→ QUOTED TEXT
START

The reason Marsh was confused by the USDA data is that he confused "added fats" with "total fat". While total fat intake has remained stable over this time period, added fats have increased by 59%. The increase is almost exclusively due to industrially processed seed oils (butter and lard have decreased). Total fat has remained the same because we now eat low-fat cuts of meat and low-fat dairy products to make up for it!
Another problem with the article is it only shows percent changes in consumption of different foods, rather than absolute amounts. This obscures some really meaningful information. For example, grain consumption is up a whopping 42%. That is the largest single food group change if you exclude the misinterpreted fat data. Corn is up 188%, rice 170%, wheat 21%. But in absolute amounts, the increase in wheat consumption is larger than corn or rice! That's because baseline wheat consumption dwarfed corn and rice. We don't get that information from the data presented in the article, due to the format.
So now that I've deconstructed the data, let's see what the three biggest changes in the American diet from 1970 to 2006 actually are:
- We're eating more grains, especially white wheat flour
- We're eating more added sweeteners, especially high-fructose corn syrup
- Animal fats from milk and meat have been replaced by processed seed oils
Interesting analysis. You should be the one writing for the NYT :) Perhaps you could write a response to the article?
Ross, you read my mind. I just submitted a letter to the editor about it.
The New York Times chart is a nice rendering of the data visually. Thanks very much for the analysis - it makes much more sense now. It didn't occur to me think about how a smaller percentage could equate to a far greater quantity of one product.

END

→ EXERCISE INSTRUCTIONS
1. According to the commentary on American diet data, why is the absolute increase in wheat consumption larger than that of corn or rice, even though wheat's percent increase is smaller? Answer in one to three sentences.
2. In the commentary on American diet data, by what percentage have added fats increased?
3. Print the portion of the commentary on American diet data starting with "So now that" and going on through "of one product.".
The records that follow were drawn from a separate source.

→ ENTRIES SUPPLIED
START

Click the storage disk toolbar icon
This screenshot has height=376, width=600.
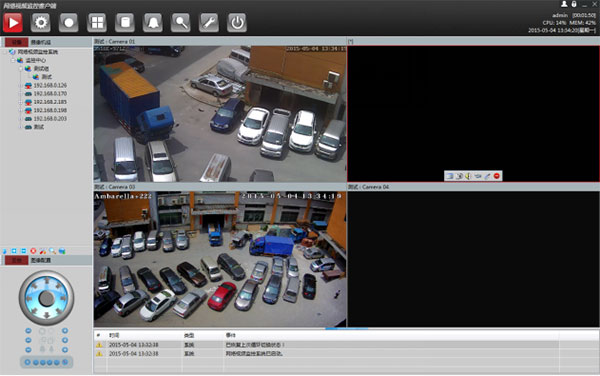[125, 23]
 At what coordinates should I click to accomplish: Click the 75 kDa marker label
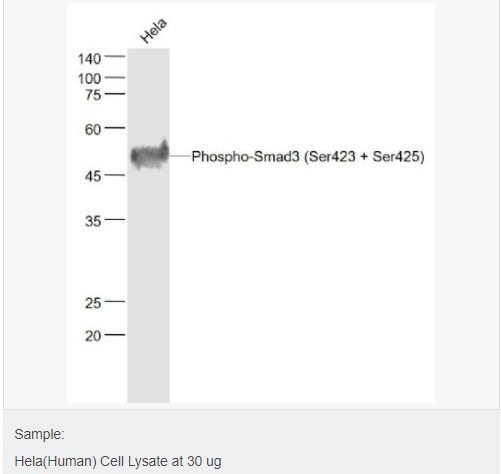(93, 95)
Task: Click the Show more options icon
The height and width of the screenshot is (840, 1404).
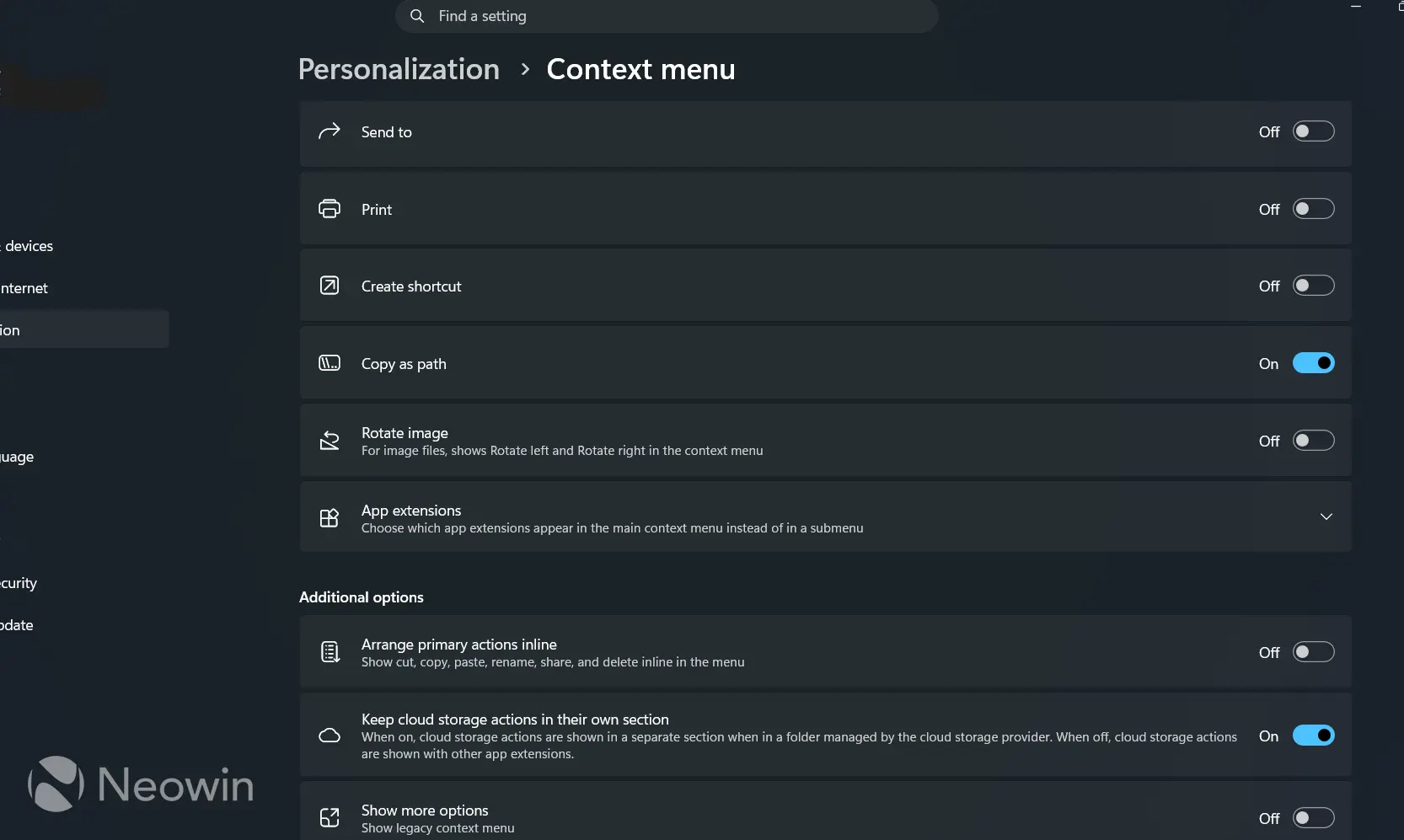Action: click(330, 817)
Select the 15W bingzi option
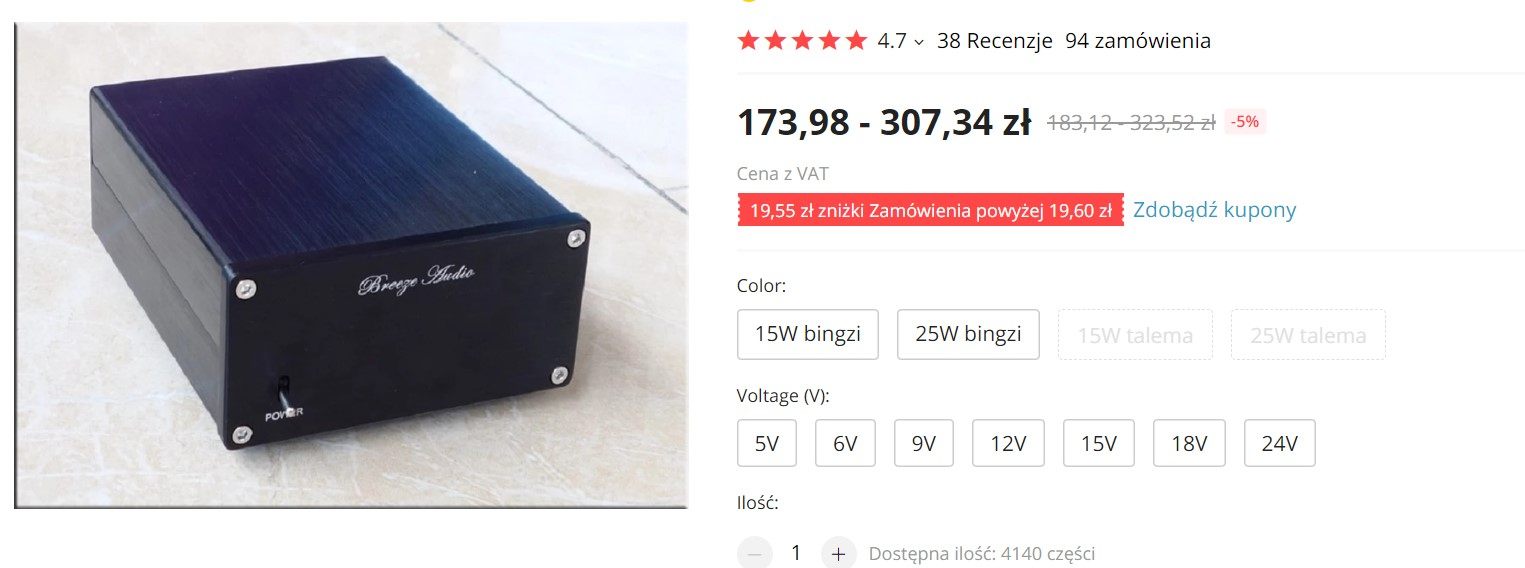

END

→ SOLUTIONS TO THE PROBLEMS
1. Wheat's baseline consumption was far larger than that of corn or rice. So its 21% increase amounts to more in absolute terms than corn's 188% or rice's 170% increase.

2. By 59%.

3.
So now that I've deconstructed the data, let's see what the three biggest changes in the American diet from 1970 to 2006 actually are:
- We're eating more grains, especially white wheat flour
- We're eating more added sweeteners, especially high-fructose corn syrup
- Animal fats from milk and meat have been replaced by processed seed oils
Interesting analysis. You should be the one writing for the NYT :) Perhaps you could write a response to the article?
Ross, you read my mind. I just submitted a letter to the editor about it.
The New York Times chart is a nice rendering of the data visually. Thanks very much for the analysis - it makes much more sense now. It didn't occur to me think about how a smaller percentage could equate to a far greater quantity of one product.